Information architecture & navigation

Information architecture (IA) is how content is grouped, named and connected. A clear IA makes the site predictable: visitors understand where they are, where they came from and how to reach other relevant areas.

Key principles

  • Few main sections, many internal paths. Top-level navigation should be simple; deeper links and cross-links provide detail.
  • Consistent labelling. Menu items, headings and breadcrumb labels must use the same terminology.
  • Visible structure. Breadcrumbs, section headers and side navigation help users understand context.
  • Search and filters where needed. For larger catalogues or archives, good filters and search are part of design, not an add-on.

Sitemaps and navigation diagrams were part of every substantial project, even when the final site looked visually simple.

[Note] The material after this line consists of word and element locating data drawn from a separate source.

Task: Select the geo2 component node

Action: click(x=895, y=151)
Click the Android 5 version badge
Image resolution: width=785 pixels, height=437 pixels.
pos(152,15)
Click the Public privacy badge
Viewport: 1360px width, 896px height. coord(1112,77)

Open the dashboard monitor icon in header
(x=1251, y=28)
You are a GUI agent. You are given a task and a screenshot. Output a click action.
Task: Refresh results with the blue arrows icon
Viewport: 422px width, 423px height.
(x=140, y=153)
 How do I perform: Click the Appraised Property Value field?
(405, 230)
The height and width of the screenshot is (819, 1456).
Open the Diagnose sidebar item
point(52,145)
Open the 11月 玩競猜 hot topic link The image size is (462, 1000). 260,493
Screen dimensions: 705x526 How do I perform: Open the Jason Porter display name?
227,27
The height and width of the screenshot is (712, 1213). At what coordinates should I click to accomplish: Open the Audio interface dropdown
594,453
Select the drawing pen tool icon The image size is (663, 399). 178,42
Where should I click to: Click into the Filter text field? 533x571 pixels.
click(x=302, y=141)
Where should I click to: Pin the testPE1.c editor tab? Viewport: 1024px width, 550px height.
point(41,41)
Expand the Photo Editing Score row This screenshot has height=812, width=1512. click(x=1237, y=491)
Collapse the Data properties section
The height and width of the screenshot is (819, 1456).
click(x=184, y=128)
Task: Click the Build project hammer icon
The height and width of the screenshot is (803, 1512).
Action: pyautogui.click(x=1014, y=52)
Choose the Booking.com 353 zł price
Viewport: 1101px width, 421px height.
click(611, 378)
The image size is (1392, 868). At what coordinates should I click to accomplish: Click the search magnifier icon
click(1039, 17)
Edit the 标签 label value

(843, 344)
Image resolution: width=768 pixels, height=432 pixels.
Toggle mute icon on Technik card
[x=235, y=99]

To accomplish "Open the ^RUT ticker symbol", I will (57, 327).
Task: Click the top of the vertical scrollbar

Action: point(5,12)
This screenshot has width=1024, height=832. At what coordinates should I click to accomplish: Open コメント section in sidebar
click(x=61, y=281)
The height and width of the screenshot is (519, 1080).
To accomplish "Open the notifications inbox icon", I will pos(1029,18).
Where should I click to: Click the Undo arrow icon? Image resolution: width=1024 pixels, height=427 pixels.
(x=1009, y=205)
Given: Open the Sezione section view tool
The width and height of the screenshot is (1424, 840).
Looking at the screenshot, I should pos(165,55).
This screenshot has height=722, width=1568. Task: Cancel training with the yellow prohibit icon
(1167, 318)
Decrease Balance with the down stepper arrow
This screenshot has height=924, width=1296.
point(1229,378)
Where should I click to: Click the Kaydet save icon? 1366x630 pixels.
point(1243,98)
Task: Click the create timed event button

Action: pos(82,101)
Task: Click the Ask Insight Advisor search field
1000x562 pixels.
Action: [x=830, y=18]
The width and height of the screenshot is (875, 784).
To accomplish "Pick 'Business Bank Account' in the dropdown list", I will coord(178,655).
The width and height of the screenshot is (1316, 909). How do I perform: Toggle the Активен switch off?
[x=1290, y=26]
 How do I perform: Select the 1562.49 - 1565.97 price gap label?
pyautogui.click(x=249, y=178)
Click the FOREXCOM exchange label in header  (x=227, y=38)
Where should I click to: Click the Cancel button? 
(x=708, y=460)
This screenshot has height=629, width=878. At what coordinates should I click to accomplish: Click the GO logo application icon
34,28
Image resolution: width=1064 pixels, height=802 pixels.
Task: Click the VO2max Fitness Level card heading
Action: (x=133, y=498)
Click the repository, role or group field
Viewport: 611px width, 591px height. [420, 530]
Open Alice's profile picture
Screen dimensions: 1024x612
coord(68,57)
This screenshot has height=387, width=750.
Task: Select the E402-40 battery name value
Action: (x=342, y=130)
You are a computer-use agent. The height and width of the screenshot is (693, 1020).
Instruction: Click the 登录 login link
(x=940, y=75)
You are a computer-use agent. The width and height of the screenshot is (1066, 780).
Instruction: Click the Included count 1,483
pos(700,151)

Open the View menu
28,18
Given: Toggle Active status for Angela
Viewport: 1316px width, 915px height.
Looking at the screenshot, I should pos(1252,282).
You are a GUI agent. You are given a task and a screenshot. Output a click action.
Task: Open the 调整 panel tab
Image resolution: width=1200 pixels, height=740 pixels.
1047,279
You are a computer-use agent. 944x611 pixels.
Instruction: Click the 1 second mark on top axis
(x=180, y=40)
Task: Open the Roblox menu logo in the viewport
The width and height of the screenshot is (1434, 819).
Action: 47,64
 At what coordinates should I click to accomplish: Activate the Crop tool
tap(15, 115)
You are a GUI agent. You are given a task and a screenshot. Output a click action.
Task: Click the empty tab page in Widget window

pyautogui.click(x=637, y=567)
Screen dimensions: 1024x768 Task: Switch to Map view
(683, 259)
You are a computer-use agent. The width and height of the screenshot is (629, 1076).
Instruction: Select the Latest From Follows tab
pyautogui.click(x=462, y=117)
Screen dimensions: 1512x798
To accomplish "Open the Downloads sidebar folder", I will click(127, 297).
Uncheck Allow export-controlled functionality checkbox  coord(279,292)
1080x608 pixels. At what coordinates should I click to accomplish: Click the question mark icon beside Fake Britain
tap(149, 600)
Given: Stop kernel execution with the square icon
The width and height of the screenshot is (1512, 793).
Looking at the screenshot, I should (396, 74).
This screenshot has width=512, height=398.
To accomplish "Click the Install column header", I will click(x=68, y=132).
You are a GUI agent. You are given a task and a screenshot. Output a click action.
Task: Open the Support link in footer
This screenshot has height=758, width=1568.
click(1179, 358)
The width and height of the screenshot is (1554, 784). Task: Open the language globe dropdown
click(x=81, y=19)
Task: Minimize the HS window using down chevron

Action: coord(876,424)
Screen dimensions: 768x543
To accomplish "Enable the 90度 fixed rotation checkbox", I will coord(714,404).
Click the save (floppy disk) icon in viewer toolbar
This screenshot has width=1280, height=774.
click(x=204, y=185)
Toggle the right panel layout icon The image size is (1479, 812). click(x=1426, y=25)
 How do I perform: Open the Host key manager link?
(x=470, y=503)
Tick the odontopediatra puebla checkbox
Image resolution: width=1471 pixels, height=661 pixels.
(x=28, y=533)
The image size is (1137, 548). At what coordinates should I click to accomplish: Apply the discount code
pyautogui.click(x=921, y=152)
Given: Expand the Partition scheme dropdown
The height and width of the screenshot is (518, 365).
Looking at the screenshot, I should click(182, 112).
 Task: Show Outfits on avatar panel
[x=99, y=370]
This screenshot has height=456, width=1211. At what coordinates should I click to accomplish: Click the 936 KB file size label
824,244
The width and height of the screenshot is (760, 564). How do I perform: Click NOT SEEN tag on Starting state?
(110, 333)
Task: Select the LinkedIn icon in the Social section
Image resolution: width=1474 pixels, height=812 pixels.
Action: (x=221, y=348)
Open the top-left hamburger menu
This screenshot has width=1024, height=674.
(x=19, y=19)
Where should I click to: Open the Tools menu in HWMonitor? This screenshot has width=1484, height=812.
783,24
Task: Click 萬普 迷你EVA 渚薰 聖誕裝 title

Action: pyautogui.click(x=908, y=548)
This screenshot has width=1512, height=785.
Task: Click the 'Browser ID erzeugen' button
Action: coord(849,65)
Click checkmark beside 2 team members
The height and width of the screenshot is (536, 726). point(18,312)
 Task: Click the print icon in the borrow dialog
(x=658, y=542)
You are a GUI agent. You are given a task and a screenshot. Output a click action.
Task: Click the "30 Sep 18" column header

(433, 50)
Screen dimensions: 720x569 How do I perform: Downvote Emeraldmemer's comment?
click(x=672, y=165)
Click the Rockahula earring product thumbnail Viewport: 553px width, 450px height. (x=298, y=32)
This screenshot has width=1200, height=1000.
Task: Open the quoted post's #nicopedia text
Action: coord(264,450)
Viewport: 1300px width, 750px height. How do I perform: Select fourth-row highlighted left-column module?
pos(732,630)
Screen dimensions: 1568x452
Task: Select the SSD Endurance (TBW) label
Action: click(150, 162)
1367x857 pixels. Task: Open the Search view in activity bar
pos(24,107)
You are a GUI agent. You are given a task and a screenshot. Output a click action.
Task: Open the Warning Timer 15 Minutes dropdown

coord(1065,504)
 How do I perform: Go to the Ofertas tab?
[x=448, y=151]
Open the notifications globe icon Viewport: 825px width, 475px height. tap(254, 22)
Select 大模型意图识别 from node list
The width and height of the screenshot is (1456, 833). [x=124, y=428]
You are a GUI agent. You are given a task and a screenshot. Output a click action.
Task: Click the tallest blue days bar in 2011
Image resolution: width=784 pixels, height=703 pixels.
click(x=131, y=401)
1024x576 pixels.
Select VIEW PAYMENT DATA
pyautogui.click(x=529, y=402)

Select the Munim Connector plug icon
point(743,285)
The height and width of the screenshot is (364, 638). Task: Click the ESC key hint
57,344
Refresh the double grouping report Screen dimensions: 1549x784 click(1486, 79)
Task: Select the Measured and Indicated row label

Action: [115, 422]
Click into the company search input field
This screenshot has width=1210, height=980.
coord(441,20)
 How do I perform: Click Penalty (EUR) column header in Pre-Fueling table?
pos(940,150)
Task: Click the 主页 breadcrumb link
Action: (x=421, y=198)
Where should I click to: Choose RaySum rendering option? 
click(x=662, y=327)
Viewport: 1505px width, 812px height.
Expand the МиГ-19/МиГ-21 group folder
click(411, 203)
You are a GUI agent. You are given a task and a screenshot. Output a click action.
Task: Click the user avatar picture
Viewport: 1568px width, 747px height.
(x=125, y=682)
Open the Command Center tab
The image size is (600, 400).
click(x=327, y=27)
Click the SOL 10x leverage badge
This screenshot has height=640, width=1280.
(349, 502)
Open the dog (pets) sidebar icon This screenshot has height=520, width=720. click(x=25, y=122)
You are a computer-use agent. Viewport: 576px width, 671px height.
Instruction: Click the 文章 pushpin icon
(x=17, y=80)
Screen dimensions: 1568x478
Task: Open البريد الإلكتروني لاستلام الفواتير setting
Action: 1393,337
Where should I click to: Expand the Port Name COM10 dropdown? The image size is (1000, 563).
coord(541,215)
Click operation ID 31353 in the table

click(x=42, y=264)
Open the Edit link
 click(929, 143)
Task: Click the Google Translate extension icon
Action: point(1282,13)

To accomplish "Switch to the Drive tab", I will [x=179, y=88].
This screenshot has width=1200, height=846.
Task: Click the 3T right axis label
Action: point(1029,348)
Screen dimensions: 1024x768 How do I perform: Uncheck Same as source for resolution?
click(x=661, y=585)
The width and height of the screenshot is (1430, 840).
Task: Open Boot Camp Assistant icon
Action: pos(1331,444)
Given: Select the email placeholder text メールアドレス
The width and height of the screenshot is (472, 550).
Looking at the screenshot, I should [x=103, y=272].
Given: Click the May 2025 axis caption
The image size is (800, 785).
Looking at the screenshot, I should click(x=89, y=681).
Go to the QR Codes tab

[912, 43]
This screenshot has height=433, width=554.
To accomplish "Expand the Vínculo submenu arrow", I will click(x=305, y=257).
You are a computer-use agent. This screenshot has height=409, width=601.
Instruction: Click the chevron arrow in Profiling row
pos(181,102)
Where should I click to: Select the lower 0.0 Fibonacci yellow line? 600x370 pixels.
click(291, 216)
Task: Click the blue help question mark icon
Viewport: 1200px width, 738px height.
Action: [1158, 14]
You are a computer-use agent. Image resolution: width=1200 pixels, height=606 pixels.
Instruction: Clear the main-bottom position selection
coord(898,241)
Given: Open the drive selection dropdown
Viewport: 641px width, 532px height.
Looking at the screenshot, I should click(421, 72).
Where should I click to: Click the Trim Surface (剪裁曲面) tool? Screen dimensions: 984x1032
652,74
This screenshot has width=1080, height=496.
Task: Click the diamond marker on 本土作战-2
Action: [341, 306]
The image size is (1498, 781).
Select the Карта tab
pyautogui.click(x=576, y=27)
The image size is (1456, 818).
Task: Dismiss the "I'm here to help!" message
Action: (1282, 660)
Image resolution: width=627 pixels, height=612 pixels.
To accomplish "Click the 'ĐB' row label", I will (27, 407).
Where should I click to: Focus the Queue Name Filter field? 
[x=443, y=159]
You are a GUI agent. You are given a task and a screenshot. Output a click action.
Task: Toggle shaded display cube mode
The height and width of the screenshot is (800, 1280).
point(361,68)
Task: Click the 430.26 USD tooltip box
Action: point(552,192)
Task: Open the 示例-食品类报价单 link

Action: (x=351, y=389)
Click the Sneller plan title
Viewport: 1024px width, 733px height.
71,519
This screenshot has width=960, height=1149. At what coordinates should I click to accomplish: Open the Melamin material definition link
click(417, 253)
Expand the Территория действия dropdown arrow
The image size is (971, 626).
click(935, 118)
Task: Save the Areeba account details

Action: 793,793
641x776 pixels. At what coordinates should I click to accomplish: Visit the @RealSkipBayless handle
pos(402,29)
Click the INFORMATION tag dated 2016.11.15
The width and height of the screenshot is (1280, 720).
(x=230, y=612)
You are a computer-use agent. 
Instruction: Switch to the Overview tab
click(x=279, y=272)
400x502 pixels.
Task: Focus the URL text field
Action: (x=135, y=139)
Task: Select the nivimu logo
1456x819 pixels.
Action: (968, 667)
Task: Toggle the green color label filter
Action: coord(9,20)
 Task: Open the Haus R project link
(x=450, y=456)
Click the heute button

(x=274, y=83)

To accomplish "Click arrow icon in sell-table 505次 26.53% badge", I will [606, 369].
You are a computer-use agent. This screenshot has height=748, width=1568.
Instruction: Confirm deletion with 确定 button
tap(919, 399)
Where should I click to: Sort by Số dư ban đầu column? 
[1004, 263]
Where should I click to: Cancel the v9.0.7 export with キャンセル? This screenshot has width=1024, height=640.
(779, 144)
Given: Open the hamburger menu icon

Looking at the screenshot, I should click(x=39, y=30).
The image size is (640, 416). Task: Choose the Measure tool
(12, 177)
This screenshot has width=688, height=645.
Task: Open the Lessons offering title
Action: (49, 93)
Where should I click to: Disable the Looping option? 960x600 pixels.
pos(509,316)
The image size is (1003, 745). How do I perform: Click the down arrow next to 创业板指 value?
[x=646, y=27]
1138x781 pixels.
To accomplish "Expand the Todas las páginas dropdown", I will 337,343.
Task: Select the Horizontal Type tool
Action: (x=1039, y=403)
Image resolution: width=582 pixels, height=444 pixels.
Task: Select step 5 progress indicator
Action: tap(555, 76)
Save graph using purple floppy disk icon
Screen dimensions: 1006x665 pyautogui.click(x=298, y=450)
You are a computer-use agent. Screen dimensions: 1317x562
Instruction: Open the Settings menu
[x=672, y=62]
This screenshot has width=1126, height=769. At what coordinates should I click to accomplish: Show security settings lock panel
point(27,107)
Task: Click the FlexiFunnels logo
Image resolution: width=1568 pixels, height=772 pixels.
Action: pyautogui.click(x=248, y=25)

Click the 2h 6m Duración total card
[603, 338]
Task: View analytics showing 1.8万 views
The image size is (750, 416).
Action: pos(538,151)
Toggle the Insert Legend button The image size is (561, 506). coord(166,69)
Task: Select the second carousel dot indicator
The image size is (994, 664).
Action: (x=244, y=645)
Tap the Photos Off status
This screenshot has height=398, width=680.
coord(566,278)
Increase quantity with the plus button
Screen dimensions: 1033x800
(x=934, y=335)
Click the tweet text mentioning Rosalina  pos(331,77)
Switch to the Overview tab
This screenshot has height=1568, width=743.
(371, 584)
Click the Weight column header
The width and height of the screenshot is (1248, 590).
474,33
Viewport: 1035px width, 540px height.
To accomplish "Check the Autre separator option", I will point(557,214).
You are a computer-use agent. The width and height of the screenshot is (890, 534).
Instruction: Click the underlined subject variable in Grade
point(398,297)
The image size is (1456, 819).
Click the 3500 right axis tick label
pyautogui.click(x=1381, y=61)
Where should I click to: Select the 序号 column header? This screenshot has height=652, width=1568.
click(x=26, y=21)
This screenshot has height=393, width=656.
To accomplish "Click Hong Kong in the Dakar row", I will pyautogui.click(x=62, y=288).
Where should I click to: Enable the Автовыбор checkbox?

Layouts, typography & visual hierarchy

A web page must be readable in a few seconds. Users scan before they read. Layout and typography create a hierarchy that guides this scanning: what is primary, what is secondary, what can be safely ignored.

Layout guidelines

  • Use predictable grids so elements line up cleanly across the site.
  • Limit the number of distinct content widths on a page.
  • Keep comfortable line lengths for text (usually 55–80 characters).
  • Use whitespace intentionally to separate sections and emphasise key elements.

Typography & colour

  • Define a small, reusable type scale (for example, H1–H4, body, small).
  • Ensure sufficient contrast for body text and critical UI elements.
  • Reserve accent colours for interactive elements and important highlights.
  • Use consistent styles for links, buttons and informational messages.

The objective is calm clarity: the content should feel organised and approachable, not noisy.

Responsive behaviour & devices

Responsive design is more than shrinking content to fit a smaller screen. On phones and tablets, navigation, spacing and interaction patterns may need to adapt.

Practices we followed

  • Mobile-first layout decisions. Start from the smallest viewport and progressively enhance for larger screens.
  • Navigation that works with thumbs. Menus, buttons and tap targets sized for comfortable mobile use.
  • Reflow, not random stacking. Columns and sidebars re-organised into sequences that still make sense when stacked.
  • Testing on real devices where possible. Emulators are useful, but physical devices reveal performance and touch issues.

Performance was considered part of design: heavy images, unnecessary sliders and scripts were questioned early in the process.

Assets, content & collaboration with development

Web design is implemented in code. To keep sites maintainable, design decisions had to respect how CMS templates and components would be built and how content editors would work.

Working with developers

  • Designing around realistic CMS structures, not around static mockups only.
  • Using repeatable patterns (modules, blocks, components) instead of unique layouts everywhere.
  • Agreeing on naming conventions and reusable classes where appropriate.
  • Documenting how certain page types should be used and combined.

Preparing assets & content

  • Providing image sizes and ratios that matched templates and performance goals.
  • Ensuring copy length matched layout constraints (headings, teasers, summaries).
  • Specifying fallback behaviours for missing or optional content elements.

The aim was to avoid fragile designs that looked correct only in a single, idealised scenario.

Practical checklists before launch

Before considering a design “finished”, we used simple checklists that combined visual and functional criteria.

Example checklist

  • Is the main purpose of each key page obvious within a few seconds?
  • Does navigation remain clear and usable from mobile to desktop?
  • Are headings, buttons and links consistent in style and behaviour?
  • Is text comfortably readable (size, line length, contrast, spacing)?
  • Do important elements remain visible without scrolling on small screens?
  • Are forms simple, labelled clearly and error messages understandable?
  • Do pages degrade gracefully when images or scripts fail to load?

These checklists were not theoretical; they emerged from real support and maintenance work, where weaknesses in design became visible over time.